An extinct millipede that slithered beneath the legs of the dinosaurs 99 million years ago has been found trapped in amber in the Burmese jungle.
The ancient arthropod, whose name means ‘thousand feet’ in Latin, was so perfectly preserved it has been digitally reconstructed – in stunning detail.
It shows Earth was home to bizarre creatures large and small during the Cretaceous – from giant reptiles to tiny creepy crawlies.
The fossil, which is owned by a private collector, measures just 0.3 inches (8.2 mm) long and belongs to an entirely new sub order of millipedes known as Callipodida.
The body is so unusual it differs dramatically from any of it contemporary relatives, say scientists.
Tree resin from Myanmar, formerly Burma, has provided palaeontologists with a window into a lost world when tiny animal life was still evolving in the rainforests.
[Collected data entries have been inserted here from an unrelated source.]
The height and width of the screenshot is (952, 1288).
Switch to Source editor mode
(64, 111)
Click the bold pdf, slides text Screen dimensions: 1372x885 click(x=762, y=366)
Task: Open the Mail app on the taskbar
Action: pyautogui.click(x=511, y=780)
Powerful microscopes enaboled the international team to produce X rays of the specimen’s anatomy in 3D – information that would normally have disappeared in the mists of time.
Lead author Professor Pavel Stoev, of the National Museum of Natural History, Sofia, Bulgaria, said: “We were so lucky to find this specimen so well preserved in amber!
“With the next-generation micro-computer tomography (micro-CT) and the associated image rendering and processing software, we are now able to reconstruct the whole animal and observe the tiniest morphological traits which are rarely preserved in fossils.
“This makes us confident that we have successfully compared its morphology with those of the extant (living) millipedes.
“It came as a great surprise to us this animal cannot be placed in the current millipede classification
“Even though their general appearance have remained unchanged in the last 100 million years, as our planet underwent dramatic changes several times in this period, some morphological traits in Callipodida lineage have evolved significantly.”
The identification of the millipede suggesting this millipede group evolved at least some 100 million years ago.
Remarkably, it was unearthed with as many as 529 individual millipedes at a mine in north Myanmar’s Hukawng Valley – yet was the sole representative of its order.
Consequently, it has been named Burmanopetalum inexpectatum, Latin for “unexpected in Burma”.
Co author Dr Thomas Wesener, of the Alexander Koenic Zoological Research Museum, Bonn, Germany, said: “We are grateful to Patrick Muller, who let us study his private collection of animals found in Burmese amber and dated from the Age of Dinosaurs.
“His is the largest European and the third largest in the world collection of the kind. We had the opportunity to examine over 400 amber stones that contain millipedes.
“Many of them are now deposited at the Museum Koenig in Bonn, so that scientists from all over the world can study them.
“Additionally, in our paper, we provide a high-resolution computer-tomography images of the newly described millipede.
“They are made public through MorphBank, which means anyone can now freely access and re-use our data without even leaving the desk.”
Millipedes are relatives of centipedes and distant cousins of spiders and insects.
Dr Greg Edgecombe, an arthropod expert at the London Natural History Museum, said: “The entire Mesozoic Era – a span of 185 million years – has until now only been sampled for a dozen species of millipedes, but new findings from Burmese amber are rapidly changing the picture.
“In the past few years, nearly all of the 16 living orders of millipedes have been identified in this 99 million year-old amber.
“The beautiful anatomical data presented by Stoev et al. show Callipodida now join the club.”
To put Burmanopetalum inexpectatumit, described in ZooKeys, in perspective there have only been a handful of millipede suborders erected in the last 50 years.